Sunday 2 December 2018

Misconstruing (Abridged) Grammatical Structures As Lexical Items

Martin & Rose (2007: 82):
These lexical items are presented as lexical strings in Figure 3.7. The order in which they occur in the text is indicated by their position in the table.

Blogger Comments:

To be clear, Figure 3.7 presents abridged grammatical structures (nominal groups) as lexical items.  The five lexical strings can be considered in turn.

[1] In the first lexical string, none of the four "lexical items" are lexical items:
  • complete a picture
  • full disclosure
  • all the relevant facts
  • Truth and Reconciliation Commission
Ignoring this minor detail, the spurious claims here are also that:
  • complete a picture and full disclosure are synonymous
  • full disclosure and all the relevant facts are synonymous
  • all the relevant facts and Truth and Reconciliation Commission are synonymous.
By way of contrast, in SFL Theory, the lexical items complete and full are textually cohesive through synonymy.
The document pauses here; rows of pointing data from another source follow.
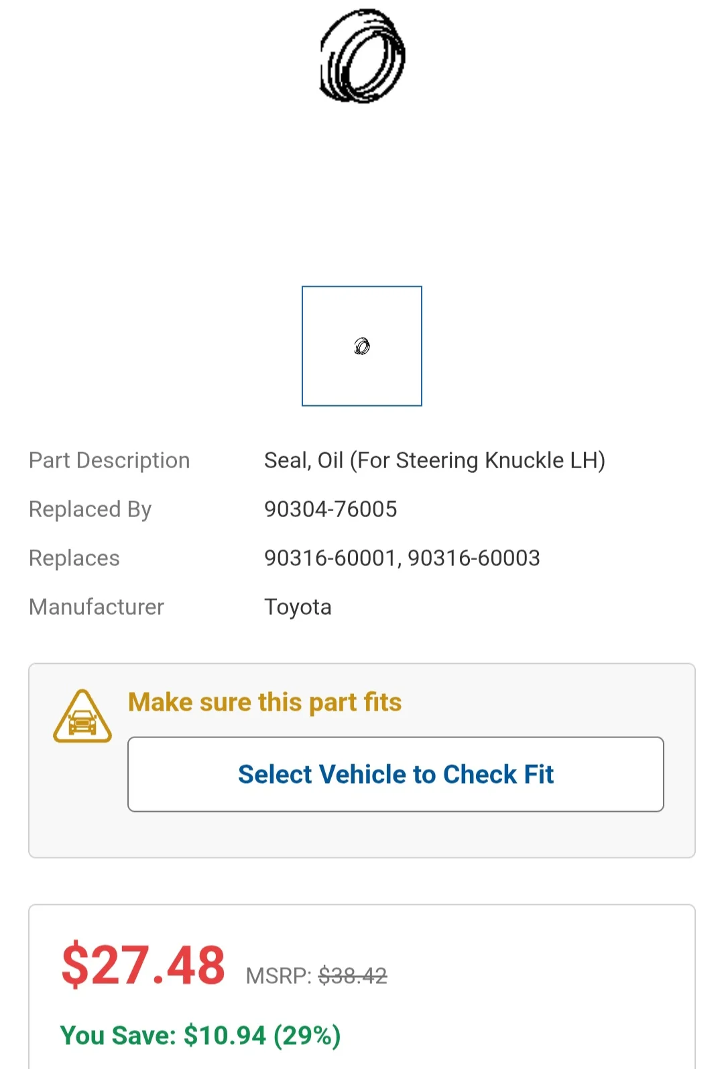Click the Replaced By label
This screenshot has width=724, height=1069.
pyautogui.click(x=91, y=510)
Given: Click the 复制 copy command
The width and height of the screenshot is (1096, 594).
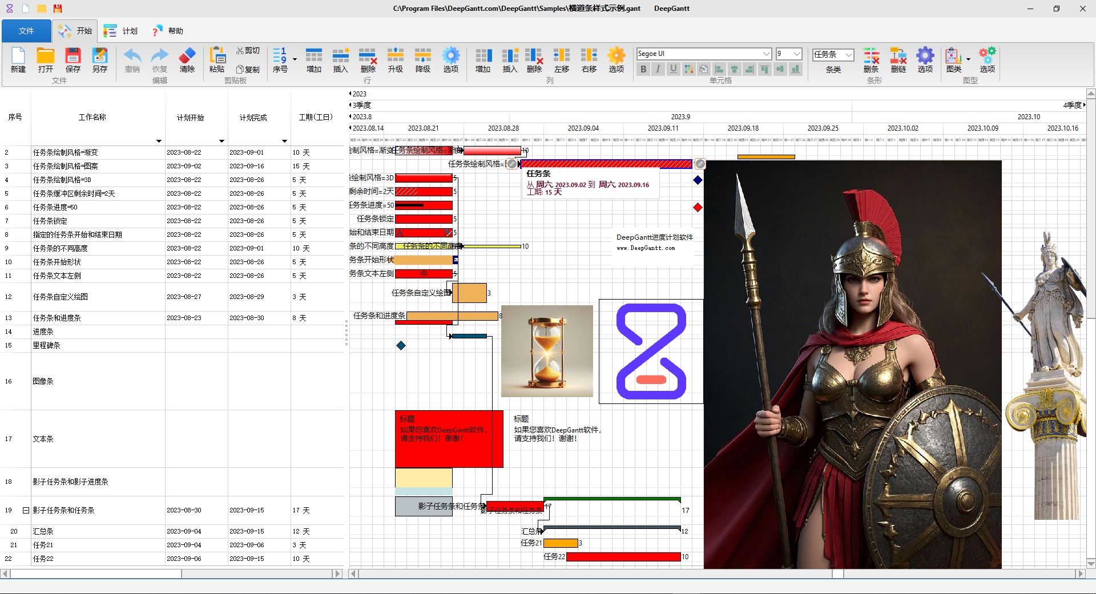Looking at the screenshot, I should [248, 69].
[2] In the second lexical string, four of the five "lexical items" are not lexical items:
  • gross violations of human rights
  • violations they suffered
  • violations of human rights
  • Committee on Human Rights Violations
Ignoring this minor detail, the spurious claims here are also that:
  • violations they suffered is a repetition of gross violations of human rights
  • violations is a repetition of violations they suffered
  • violations of human rights is a repetition of violations
  • Committee on Human Rights Violations is a repetition of violations of human rights
By way of contrast, in SFL Theory, the repetition of the lexical item violations is textually cohesive.

[3] In the third lexical string, neither of the two "lexical items" are lexical items:
  • granting of amnesty
  • Committee on Amnesty
Ignoring this minor detail, the spurious claim here is also that:
  • Committee on Amnesty is a repetition of granting of amnesty
By way of contrast, in SFL Theory, the repetition of the lexical item amnesty is textually cohesive.

[4] In the fifth lexical string, neither of the two "lexical items" are lexical items:
  • granting of reparation
  • Committee on Reparation and Rehabilitation
Ignoring this minor detail, the spurious claim here is also that:
  • Committee on Reparation and Rehabilitation is a repetition of granting of reparation
By way of contrast, in SFL Theory, the repetition of the lexical item reparation is textually cohesive.